In doing this bit of research I was reminded of a wonderful TED talk I watched some time ago and thought to check it out and see if it would jog my memory and, perhaps, give me some greater insight into how I can communicate my excitement and the vision I have to those to whom I will be presenting. The talk is by Matt Ridley and is entitled “When Ideas Have Sex”. I’ve embedded it below. In addition to the points he makes about the interchange of ideas (sex), it is also a wonderful example of the systemic nature of existence and human interaction.

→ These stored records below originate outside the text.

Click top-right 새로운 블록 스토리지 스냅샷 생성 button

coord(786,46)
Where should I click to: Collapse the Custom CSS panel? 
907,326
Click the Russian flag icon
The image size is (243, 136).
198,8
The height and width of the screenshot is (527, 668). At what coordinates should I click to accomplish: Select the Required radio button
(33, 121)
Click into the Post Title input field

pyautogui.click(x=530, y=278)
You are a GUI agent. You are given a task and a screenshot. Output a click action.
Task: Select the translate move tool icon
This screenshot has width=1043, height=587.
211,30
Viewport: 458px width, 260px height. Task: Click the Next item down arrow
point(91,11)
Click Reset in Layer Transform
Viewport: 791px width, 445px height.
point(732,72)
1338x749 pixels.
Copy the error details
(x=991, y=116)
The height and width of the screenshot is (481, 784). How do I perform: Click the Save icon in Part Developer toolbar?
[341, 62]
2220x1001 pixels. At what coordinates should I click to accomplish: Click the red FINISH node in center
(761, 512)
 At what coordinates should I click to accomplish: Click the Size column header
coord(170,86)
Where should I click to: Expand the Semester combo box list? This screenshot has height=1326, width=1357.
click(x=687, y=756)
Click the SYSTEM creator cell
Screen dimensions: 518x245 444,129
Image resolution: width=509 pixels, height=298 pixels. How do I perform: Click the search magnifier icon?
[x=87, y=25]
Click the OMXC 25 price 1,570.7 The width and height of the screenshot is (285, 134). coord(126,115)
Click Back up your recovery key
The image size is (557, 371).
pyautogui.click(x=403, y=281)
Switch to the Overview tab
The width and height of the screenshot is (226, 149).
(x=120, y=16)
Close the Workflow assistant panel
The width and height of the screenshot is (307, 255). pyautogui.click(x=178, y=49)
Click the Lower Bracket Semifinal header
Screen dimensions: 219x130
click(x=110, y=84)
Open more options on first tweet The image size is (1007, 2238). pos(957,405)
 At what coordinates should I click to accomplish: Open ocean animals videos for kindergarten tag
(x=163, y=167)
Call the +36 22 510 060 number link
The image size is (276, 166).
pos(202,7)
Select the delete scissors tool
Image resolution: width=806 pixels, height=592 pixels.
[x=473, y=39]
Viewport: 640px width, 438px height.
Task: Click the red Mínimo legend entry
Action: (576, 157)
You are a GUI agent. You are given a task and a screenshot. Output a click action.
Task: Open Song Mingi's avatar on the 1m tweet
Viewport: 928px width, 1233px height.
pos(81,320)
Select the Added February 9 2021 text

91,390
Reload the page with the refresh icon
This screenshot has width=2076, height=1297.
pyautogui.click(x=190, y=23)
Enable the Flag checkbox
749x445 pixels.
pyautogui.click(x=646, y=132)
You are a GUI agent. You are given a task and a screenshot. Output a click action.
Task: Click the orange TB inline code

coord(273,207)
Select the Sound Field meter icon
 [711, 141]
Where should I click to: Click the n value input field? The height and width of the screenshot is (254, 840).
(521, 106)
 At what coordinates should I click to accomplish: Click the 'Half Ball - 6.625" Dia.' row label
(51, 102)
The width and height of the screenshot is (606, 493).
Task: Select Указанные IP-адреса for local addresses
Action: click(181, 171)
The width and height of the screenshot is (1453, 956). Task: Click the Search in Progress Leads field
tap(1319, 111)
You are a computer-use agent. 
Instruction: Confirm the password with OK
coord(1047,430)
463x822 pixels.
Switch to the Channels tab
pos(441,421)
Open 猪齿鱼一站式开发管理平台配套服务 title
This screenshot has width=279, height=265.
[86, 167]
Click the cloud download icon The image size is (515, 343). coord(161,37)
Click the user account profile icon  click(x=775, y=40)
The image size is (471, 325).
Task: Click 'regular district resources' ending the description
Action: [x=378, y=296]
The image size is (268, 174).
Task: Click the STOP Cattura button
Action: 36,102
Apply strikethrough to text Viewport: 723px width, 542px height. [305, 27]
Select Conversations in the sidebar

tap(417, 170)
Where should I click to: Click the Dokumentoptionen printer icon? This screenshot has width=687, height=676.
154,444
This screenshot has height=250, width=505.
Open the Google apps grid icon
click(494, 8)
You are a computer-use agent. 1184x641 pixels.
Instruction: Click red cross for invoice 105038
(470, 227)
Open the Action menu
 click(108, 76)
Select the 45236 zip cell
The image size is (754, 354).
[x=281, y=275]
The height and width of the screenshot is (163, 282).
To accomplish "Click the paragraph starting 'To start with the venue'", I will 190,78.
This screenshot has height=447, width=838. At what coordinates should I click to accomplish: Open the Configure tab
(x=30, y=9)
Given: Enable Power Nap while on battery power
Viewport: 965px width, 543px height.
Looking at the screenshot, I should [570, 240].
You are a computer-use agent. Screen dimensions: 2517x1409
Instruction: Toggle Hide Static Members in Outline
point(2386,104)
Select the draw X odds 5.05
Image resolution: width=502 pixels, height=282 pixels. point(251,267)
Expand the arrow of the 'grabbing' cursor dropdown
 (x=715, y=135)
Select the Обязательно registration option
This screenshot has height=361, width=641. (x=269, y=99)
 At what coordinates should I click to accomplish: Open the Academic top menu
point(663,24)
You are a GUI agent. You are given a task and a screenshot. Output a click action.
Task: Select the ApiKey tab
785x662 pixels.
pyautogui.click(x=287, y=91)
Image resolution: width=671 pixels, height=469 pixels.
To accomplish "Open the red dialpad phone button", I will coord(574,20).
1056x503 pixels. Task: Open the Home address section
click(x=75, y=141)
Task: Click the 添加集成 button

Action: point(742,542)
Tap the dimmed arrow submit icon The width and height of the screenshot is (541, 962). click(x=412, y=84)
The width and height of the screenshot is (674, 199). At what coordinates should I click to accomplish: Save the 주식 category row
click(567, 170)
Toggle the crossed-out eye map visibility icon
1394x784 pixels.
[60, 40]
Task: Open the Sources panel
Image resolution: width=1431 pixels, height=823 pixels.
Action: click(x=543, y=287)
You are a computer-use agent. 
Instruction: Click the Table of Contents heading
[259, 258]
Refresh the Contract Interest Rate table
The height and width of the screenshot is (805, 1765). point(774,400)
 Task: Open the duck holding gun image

Matt also refers to an interesting essay I believe gave him the overall idea for his talk. It was written by Leonard E. Read and is entitled, “I, Pencil: My Family Tree as told to Leonard E. Read.” Although I’m reasonably certain it was written with somewhat of a political agenda, which is the defense of free-market capitalism, I believe it also demonstrates the systemic nature of human economy and interaction . . . trade, if you will. I will leave the arguments for and against government intervention, whether through planning or through regulation, for other posts in future.
In the meantime, I really think you should read Read’s essay and watch this highly-engaging TED talk by Matt Ridley. You may find yourself wanting to repeat the process on occasion. I think this was the third time I’ve watched. Hope you like them.